CHAPTER 3

19K 1.9K 630
                                    

Agadir, Marocco

Suara gergaji mesin menggema memenuhi sekitaran lokasi hutan di Agadir. Dengan lagak bos besarnya, pria berusia 53 tahun berdiri seraya berkacak pinggang dan satu kaki bertopang di atas sebuah bonggolan kayu. Setelannya nan kuno menunjukkan khas pria-pria tua, tidak lupa sapu tangan terselip pada saku celananya di belakang.

"Hey, kau!" Setengah berteriak, pria tua ini memanggil seorang anak buahnya. Menegur anak buah operator gergaji mesinnya hingga lelaki di sana berhenti, mematikan gergaji mesin di tangannya dan melihat kepada si pria tua—yang adalah bosnya.

"Kau yang membuat tumpukan kayu ini?" tanya si bos. Jarinya menunjuk ke arah bonggolan-bonggolan kayu mentah yang telah ditumpuk. Nantinya kayu-kayu itu akan dijemput oleh sopir truk—yang juga merupakan anak buah si bos kayu—untuk dikirimkan kepada pemesan.

"Itu?" Sang operator ikut menunjuk ke arah kayu-kayu tersebut. "Bukan aku. Hari ini aku terlambat bangun dan baru tiba di hutan sekitar dua jam lalu," jelasya dengan suara ditinggikan agar dapat didengar oleh bosnya.

"Kau! Siapa yang membuat kayu-kayu ini?" Si bos kayu kembali bertanya kepada operatornya yang lain.

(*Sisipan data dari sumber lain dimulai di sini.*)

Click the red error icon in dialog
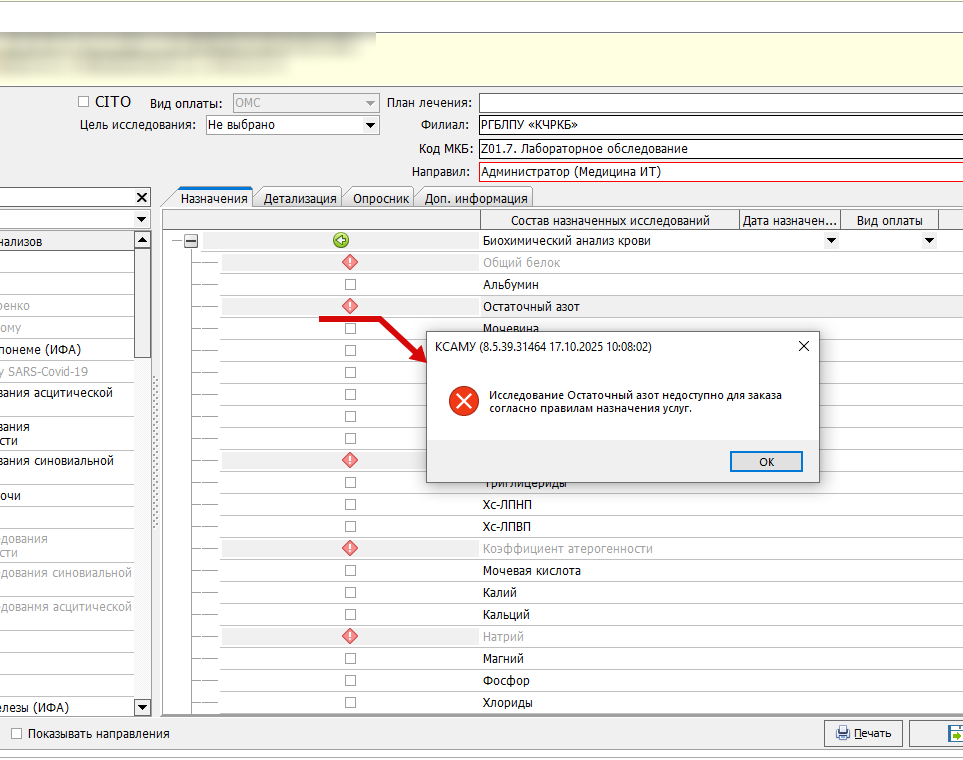The width and height of the screenshot is (963, 760). point(463,402)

"Tanyakan saja pada Packer," sahut operator tersebut di sana. Sibuk mengukur batang pohon yang telah berhasil ia tumbangkan dengan pensil.

"Panggil dia ke sini." Bos kayu meminta. Tak berubah pose berdirinya dari tadi, masih tetap berkacak pinggang.

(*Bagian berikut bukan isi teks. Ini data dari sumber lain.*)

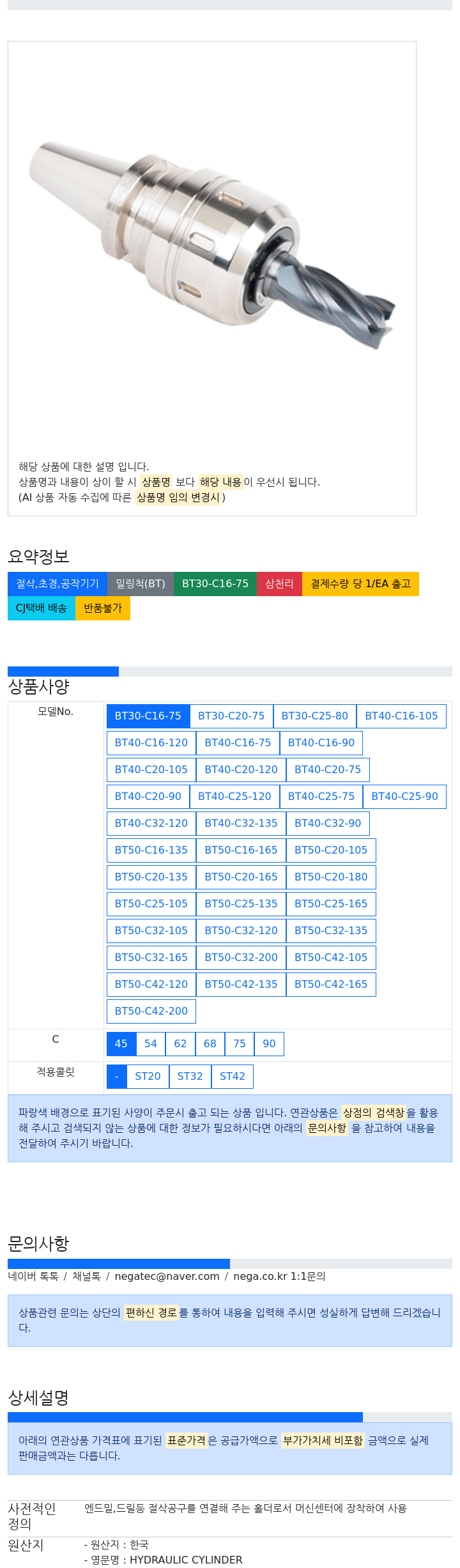Image resolution: width=460 pixels, height=1568 pixels.
Task: Select the ST42 collet option
Action: pyautogui.click(x=233, y=1077)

"Packer!" Operator tadi memanggil temannya. Ia berteriak besar ke arah dalam hutan.

"Rankit Packer! Hey, kau dalam masalah. Datanglah menghadap bos!"

Suara gergaji mesin yang sedari tadi berdengung bising di dalam hutan lantas terjeda.

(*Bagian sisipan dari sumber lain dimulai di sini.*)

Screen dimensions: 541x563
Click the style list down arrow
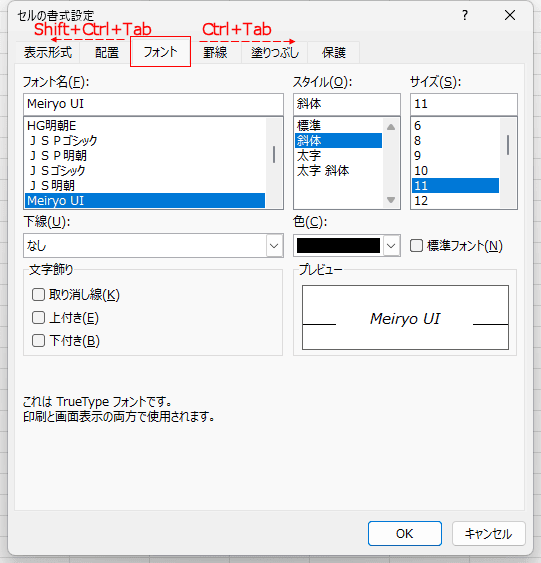pos(391,200)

Satu menit setelahnya, suara-suara ranting pohon yang patah terinjak dan dedaunan yang saling bergesekkan pun terdengar. Layaknya hewan buas hendak muncul dari dalam hutan, burung-burung penghuni sebuah pohon kecil dan kurus beterbangan sebab pohon itu tak sengaja ditabrak oleh sebuah bahu tebal, keras dan kekar.

"Kayu-kayu ini milikmu?" lontar bos kayu. Ia tatap anak buahnya nan baru muncul dari dalam hutan; menenteng gergaji mesin pada tangan kiri, menjepit rokok di tangan kanan, dan pensil bertengger pada selipan daun telinganya.

Pria dengan tinggi 196 sentimeter itu tak menjawab, bak raksasa ia kembali bergontai menuju ke arah sang bos kayu seraya memikul kini gergaji mesinnya di bahu. Singlet putihnya kotor akan bercak-bercak oli juga serbuk-serbuk kayu. Urat-urat besar timbul di seluruh bahu hingga lengan bahkan sampai ke leher betonnya, menegang urat-urat itu oleh karena getaran besar gergaji mesin selama digunakan.

Kulit sang operator yang kecokelatan pun berkilap berkat keringat. Tersembunyi rasa lelah di balik mata emasnya bagai whiskey di dalam gelas kaca. Tenang tatapnya, teratur deru jantan napasnya tatkala langkahnya sampai di hadapan sang bos.

"Kayu-kayu ini milikmu, Rankit?" Bos kayu kembali bertanya, sekalian ia sebut nama anak buahnya yang terlalu pendiam itu. Pendiam dan suka bekerja seorang diri, kerap menjauh dari yang lain.

Rankit Packer, pria dengan tinggi hampir dua meter itu merespon dengan cara mengangkat satu alis.

Bos kayu manggut-manggut. Ia menengadah lagi agar dapat melihat anak buahnya di depan. "Sangat rapi. Lima pohon?"

"Ya. Lima pohon." Rankit membuka suara. Kemudian ia jatuhkan gergaji mesinnya ke tanah.

"Tidak ada yang cacat, semua sudah kuperiksa," terang pria itu lagi. Suaranya kental akan nada berat.